- _MATERIAL PROVIDED_

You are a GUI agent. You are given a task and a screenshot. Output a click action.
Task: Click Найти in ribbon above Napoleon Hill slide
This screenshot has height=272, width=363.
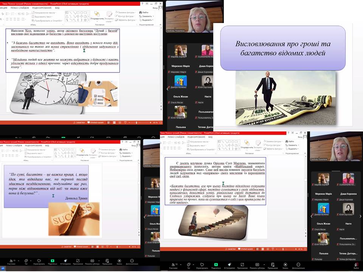(x=144, y=12)
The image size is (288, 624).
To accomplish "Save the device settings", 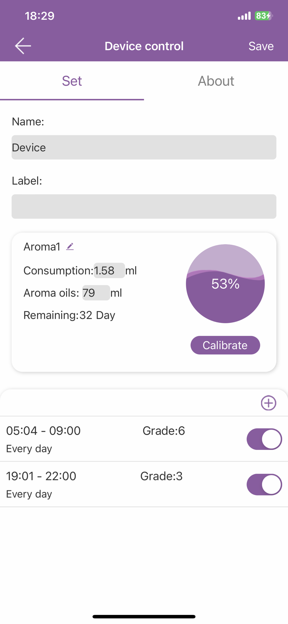I will click(x=261, y=46).
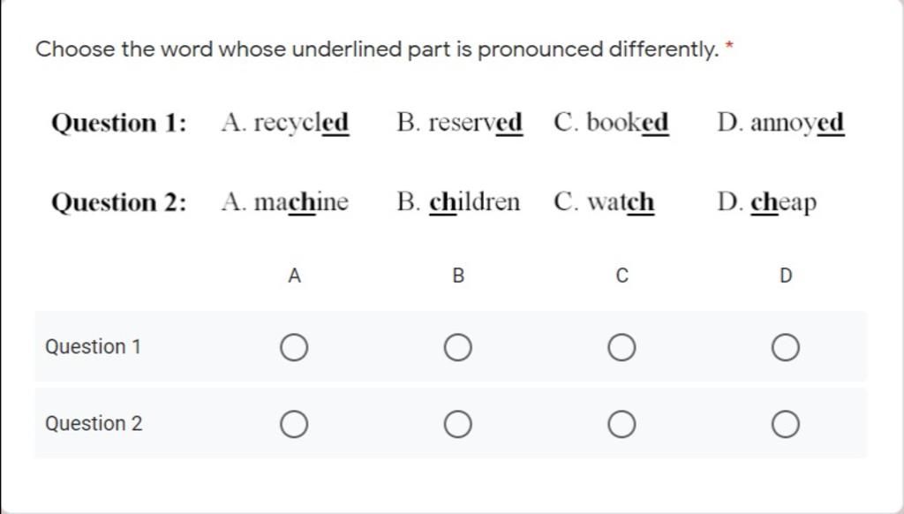Click the red required asterisk
The image size is (904, 514).
coord(728,46)
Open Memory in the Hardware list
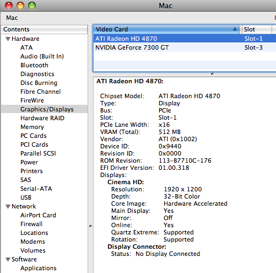Image resolution: width=276 pixels, height=273 pixels. tap(32, 127)
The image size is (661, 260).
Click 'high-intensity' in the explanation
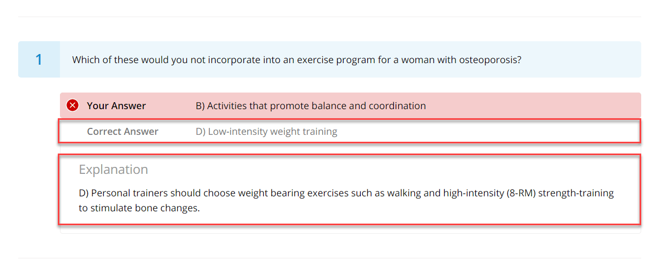pyautogui.click(x=473, y=193)
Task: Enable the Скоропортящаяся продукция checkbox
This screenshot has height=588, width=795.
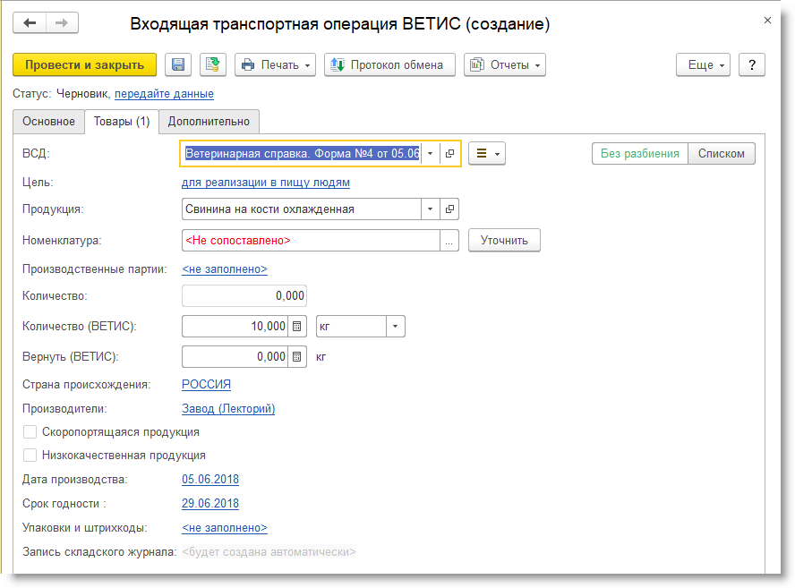Action: 30,432
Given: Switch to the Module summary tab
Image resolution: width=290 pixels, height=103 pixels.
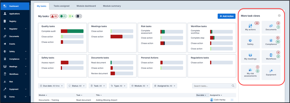Looking at the screenshot, I should [112, 6].
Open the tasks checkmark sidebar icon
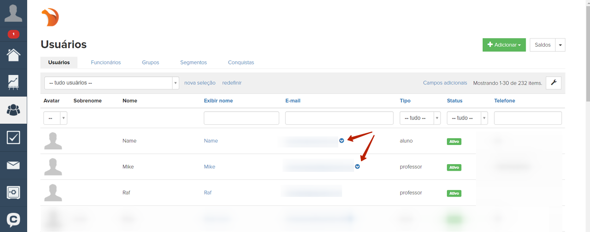 13,137
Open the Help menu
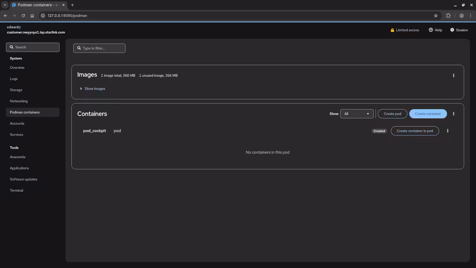The image size is (476, 268). pyautogui.click(x=435, y=30)
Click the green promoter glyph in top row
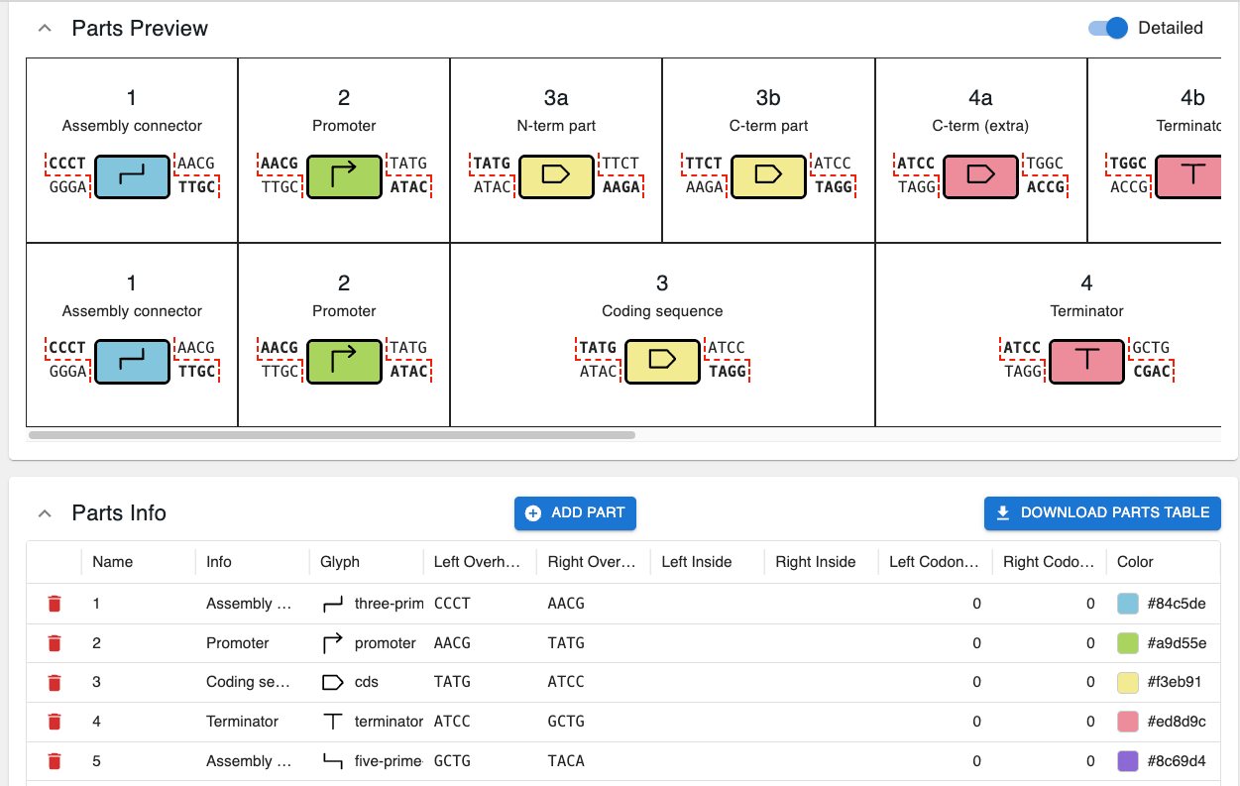The width and height of the screenshot is (1240, 786). [x=344, y=175]
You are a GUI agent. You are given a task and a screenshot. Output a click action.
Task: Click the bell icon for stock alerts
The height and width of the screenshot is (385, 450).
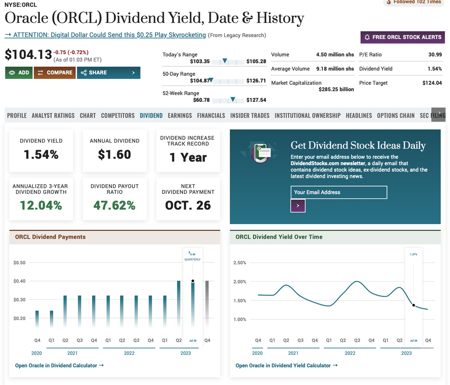tap(367, 37)
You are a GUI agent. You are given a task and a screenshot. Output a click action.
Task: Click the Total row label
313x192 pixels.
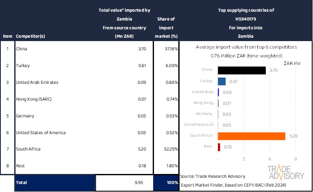coord(21,183)
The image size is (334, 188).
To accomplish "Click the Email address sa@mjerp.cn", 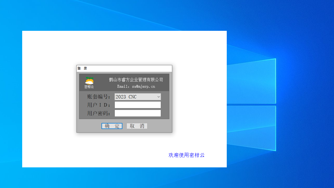I will tap(136, 86).
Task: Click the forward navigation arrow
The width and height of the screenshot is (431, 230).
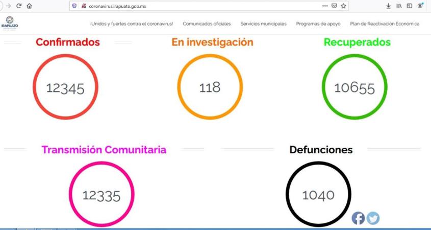Action: [8, 6]
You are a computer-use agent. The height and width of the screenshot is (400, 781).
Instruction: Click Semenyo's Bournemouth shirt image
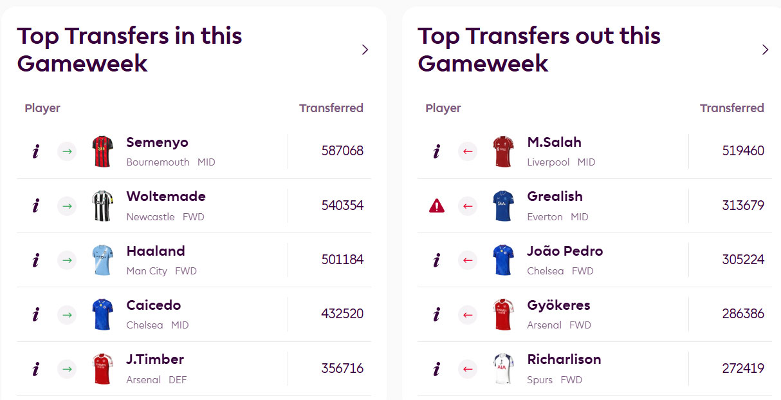(102, 151)
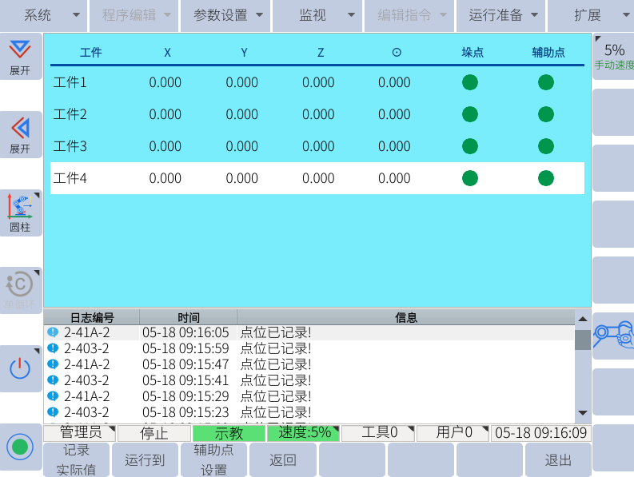Click info icon of top log entry
The height and width of the screenshot is (477, 634).
click(x=53, y=332)
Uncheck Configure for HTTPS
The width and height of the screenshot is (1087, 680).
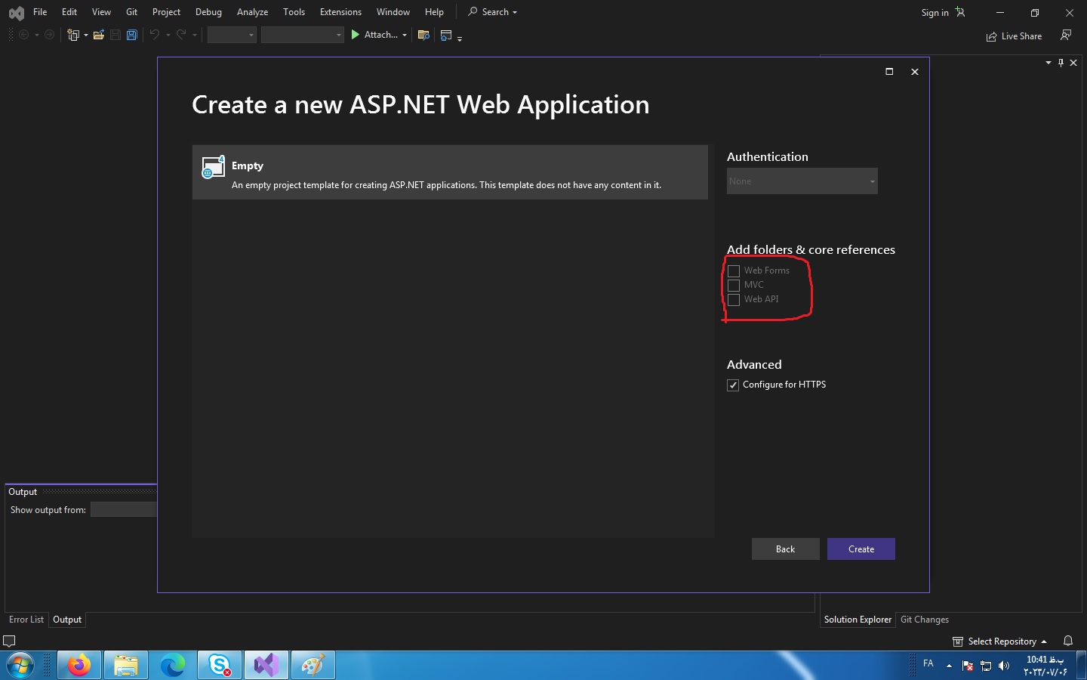pyautogui.click(x=733, y=385)
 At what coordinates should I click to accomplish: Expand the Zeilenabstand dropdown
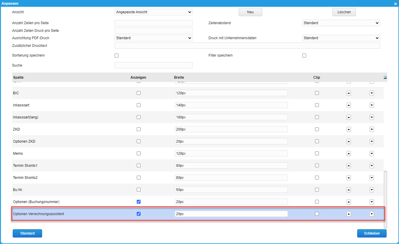(x=341, y=23)
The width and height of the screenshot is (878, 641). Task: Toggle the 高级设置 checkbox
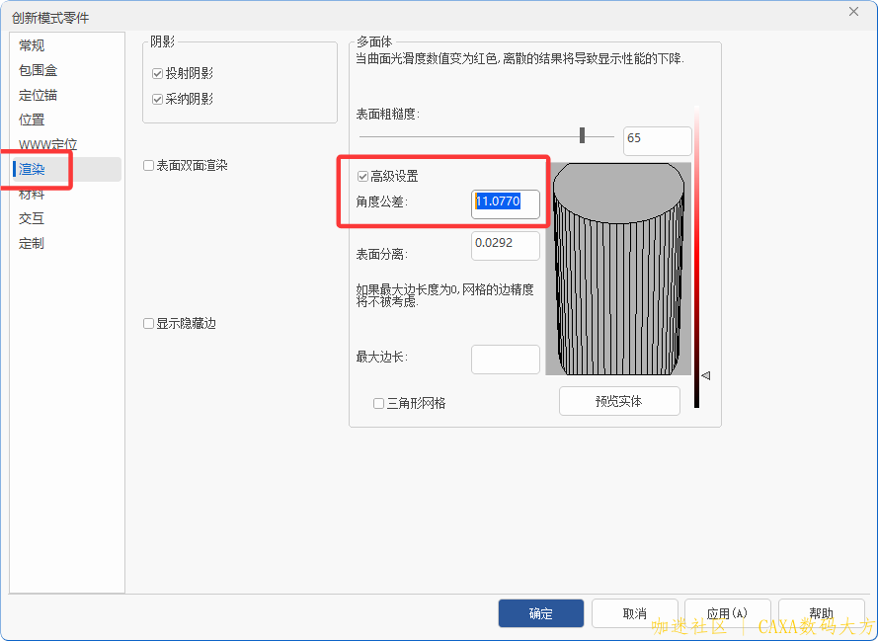363,177
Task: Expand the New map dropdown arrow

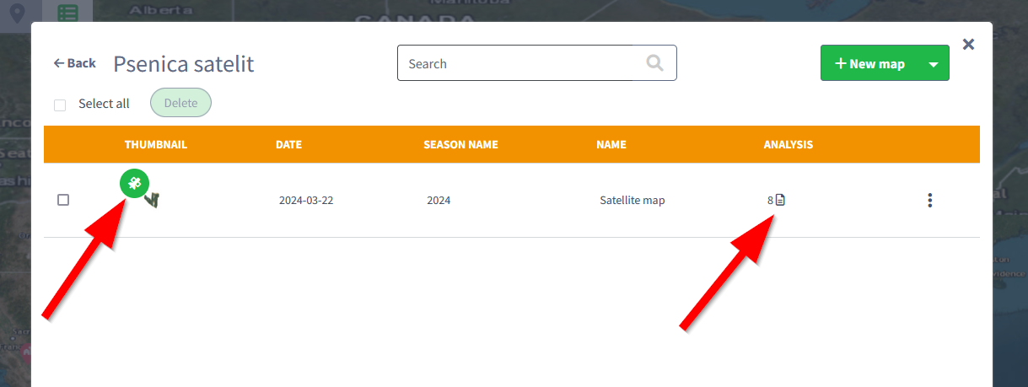Action: 933,64
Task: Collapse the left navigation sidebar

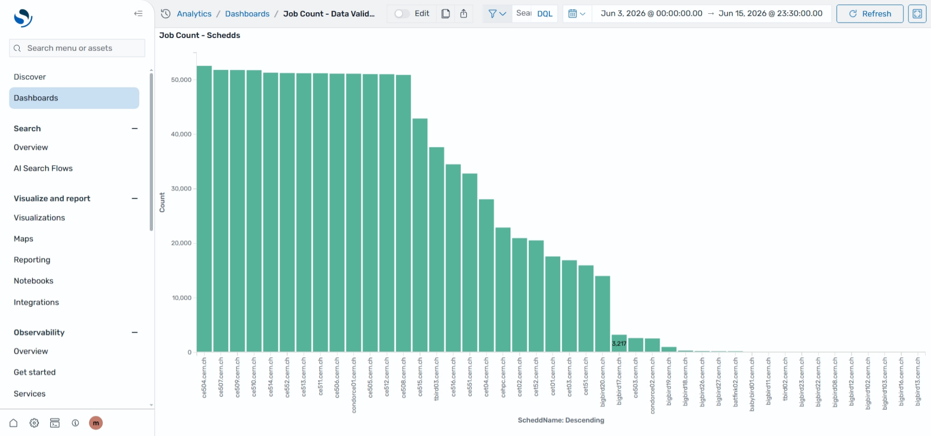Action: pos(138,14)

- _WHAT THE TASK ASKS_
Every line from the one that contains "Instruction: Click Semenyo's" through the end of the records above is to be reproduced exactly; no picture goes in the copy.

- _SOLUTION FOR THIS PROBLEM_
Instruction: Click Semenyo's Bournemouth shirt image
(102, 151)
Click info icon of top log entry
The height and width of the screenshot is (477, 634).
click(x=53, y=332)
Uncheck Configure for HTTPS
The width and height of the screenshot is (1087, 680).
pyautogui.click(x=733, y=385)
 At what coordinates should I click to accomplish: Expand the Zeilenabstand dropdown
(x=341, y=23)
The width and height of the screenshot is (878, 641). Task: Toggle the 高级设置 checkbox
363,177
Task: Expand the New map dropdown arrow

Action: 933,64
Task: Collapse the left navigation sidebar

Action: pos(138,14)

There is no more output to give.